◆ WORK ITEM ◆
Copy each line of the data below with the word "column".

(INPUT RECORDS begins)

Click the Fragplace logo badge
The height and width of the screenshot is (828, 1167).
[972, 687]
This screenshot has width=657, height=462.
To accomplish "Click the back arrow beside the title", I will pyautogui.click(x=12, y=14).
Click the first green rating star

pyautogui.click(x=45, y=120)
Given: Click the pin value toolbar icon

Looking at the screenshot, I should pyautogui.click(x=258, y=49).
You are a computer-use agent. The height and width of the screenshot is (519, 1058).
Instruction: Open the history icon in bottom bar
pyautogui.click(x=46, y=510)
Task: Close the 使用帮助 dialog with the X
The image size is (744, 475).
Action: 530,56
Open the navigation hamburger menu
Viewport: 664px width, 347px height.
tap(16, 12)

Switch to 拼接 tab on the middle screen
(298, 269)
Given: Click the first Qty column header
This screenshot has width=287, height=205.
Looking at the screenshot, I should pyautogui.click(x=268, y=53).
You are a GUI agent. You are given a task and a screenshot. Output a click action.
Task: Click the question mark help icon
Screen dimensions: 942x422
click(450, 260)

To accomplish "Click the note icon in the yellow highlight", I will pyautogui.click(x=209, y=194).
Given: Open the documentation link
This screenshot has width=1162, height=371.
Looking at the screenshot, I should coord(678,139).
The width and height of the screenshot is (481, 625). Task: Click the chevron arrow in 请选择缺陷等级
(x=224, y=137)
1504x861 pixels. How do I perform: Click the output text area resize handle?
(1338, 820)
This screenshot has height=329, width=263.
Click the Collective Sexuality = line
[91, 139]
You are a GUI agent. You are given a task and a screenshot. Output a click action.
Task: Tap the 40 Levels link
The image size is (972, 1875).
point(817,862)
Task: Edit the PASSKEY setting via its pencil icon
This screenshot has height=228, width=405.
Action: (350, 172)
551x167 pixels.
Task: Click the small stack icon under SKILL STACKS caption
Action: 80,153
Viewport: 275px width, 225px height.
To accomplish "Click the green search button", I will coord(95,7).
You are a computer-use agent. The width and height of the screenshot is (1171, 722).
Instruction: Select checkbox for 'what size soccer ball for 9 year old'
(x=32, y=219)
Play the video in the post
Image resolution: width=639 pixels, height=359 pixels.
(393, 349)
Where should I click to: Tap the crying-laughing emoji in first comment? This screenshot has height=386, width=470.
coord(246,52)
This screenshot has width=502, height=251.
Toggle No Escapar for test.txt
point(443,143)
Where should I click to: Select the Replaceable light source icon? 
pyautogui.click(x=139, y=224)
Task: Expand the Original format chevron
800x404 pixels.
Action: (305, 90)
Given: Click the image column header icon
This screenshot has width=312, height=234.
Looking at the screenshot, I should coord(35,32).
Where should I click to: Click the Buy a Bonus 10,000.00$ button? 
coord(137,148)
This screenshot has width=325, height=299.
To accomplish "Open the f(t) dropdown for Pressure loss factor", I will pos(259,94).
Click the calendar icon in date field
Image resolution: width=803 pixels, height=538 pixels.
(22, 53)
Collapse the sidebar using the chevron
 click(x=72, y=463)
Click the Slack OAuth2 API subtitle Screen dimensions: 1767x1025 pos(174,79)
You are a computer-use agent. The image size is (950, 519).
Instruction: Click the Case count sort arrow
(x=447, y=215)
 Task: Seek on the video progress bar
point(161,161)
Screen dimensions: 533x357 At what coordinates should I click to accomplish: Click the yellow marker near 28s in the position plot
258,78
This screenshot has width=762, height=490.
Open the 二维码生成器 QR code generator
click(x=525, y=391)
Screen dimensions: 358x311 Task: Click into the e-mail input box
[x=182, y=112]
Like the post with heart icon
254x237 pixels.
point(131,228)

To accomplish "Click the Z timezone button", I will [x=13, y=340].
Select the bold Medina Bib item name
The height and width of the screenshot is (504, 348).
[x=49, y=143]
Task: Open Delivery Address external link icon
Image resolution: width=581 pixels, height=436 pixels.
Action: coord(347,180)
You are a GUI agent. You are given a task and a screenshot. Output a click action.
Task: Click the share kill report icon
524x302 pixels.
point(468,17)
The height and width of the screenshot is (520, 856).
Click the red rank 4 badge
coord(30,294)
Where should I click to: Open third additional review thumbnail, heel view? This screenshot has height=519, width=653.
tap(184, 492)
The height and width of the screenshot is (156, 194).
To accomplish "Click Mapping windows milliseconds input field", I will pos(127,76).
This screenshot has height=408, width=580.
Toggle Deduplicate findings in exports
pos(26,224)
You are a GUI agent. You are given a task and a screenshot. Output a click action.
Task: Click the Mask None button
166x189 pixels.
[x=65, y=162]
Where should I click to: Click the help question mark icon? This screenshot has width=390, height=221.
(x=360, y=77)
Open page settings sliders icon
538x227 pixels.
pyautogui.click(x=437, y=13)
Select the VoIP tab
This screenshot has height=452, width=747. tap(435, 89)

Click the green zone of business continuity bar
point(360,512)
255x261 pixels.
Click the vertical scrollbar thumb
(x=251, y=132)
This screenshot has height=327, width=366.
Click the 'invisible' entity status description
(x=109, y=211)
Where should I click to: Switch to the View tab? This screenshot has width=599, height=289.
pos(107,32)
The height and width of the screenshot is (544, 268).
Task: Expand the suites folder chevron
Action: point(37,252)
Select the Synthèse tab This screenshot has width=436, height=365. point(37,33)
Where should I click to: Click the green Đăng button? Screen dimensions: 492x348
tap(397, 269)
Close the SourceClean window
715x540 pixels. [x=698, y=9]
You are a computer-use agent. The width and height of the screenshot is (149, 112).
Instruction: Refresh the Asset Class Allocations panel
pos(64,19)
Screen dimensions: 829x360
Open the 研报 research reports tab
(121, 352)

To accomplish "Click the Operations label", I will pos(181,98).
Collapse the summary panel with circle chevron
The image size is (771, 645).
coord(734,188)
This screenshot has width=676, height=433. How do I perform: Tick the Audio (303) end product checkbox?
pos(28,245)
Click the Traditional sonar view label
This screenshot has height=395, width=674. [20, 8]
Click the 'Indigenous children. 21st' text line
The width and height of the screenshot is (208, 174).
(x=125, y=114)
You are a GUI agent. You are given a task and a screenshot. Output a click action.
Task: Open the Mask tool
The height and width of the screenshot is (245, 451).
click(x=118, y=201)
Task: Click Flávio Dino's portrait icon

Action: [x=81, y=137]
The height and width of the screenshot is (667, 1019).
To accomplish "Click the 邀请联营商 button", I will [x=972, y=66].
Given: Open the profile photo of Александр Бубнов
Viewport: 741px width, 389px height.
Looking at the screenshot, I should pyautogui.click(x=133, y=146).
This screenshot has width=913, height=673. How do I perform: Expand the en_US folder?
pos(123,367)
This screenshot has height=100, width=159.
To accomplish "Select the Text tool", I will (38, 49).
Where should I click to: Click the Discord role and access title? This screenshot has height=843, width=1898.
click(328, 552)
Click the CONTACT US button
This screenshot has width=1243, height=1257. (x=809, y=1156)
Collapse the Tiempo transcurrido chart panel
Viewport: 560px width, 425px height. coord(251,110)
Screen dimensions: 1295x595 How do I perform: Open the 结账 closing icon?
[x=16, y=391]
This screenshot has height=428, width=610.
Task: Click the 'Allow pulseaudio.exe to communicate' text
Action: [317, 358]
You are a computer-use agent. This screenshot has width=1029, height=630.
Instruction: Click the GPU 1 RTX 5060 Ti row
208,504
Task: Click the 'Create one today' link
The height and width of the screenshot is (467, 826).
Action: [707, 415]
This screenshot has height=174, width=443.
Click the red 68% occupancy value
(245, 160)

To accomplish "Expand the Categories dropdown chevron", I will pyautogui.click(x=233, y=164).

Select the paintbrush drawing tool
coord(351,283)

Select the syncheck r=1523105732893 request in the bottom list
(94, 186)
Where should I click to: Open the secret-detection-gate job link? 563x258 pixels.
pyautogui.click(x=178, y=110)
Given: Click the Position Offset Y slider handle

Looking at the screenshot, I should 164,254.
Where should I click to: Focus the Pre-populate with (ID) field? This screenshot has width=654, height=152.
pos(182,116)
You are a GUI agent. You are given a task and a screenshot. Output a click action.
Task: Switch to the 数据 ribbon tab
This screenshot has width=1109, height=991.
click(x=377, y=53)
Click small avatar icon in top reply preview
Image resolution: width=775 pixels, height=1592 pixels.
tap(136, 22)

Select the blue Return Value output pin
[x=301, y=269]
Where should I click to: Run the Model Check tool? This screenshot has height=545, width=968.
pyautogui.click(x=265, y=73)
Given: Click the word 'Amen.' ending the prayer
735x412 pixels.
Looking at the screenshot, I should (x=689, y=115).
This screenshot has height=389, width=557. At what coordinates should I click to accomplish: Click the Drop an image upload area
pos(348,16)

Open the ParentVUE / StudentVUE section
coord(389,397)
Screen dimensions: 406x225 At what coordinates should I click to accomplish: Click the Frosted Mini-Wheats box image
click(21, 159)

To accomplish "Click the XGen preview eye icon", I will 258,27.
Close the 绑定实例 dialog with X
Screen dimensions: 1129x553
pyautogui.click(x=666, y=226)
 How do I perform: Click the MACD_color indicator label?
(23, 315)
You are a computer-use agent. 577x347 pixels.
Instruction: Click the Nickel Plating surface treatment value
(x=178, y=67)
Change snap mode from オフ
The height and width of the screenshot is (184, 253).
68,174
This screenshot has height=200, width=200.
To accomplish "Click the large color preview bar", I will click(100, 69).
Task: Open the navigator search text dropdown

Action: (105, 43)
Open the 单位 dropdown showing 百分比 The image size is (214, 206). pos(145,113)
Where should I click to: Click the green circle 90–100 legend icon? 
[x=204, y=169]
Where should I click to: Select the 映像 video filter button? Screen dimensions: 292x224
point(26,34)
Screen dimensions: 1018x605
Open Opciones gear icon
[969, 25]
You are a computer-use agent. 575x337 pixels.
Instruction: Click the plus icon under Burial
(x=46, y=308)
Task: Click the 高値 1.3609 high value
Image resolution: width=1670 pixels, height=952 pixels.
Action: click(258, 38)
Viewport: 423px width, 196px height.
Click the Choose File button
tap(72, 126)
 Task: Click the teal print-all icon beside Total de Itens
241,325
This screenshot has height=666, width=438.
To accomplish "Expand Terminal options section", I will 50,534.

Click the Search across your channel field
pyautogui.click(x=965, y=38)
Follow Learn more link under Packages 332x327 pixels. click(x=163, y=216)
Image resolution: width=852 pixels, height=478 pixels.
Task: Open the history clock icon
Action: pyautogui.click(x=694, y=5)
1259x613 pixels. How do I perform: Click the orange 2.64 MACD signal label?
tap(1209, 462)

(INPUT RECORDS ends)

◆ OUTPUT OF THE EXERCISE ◆
Given: Click the first Qty column header
Given: Click the image column header icon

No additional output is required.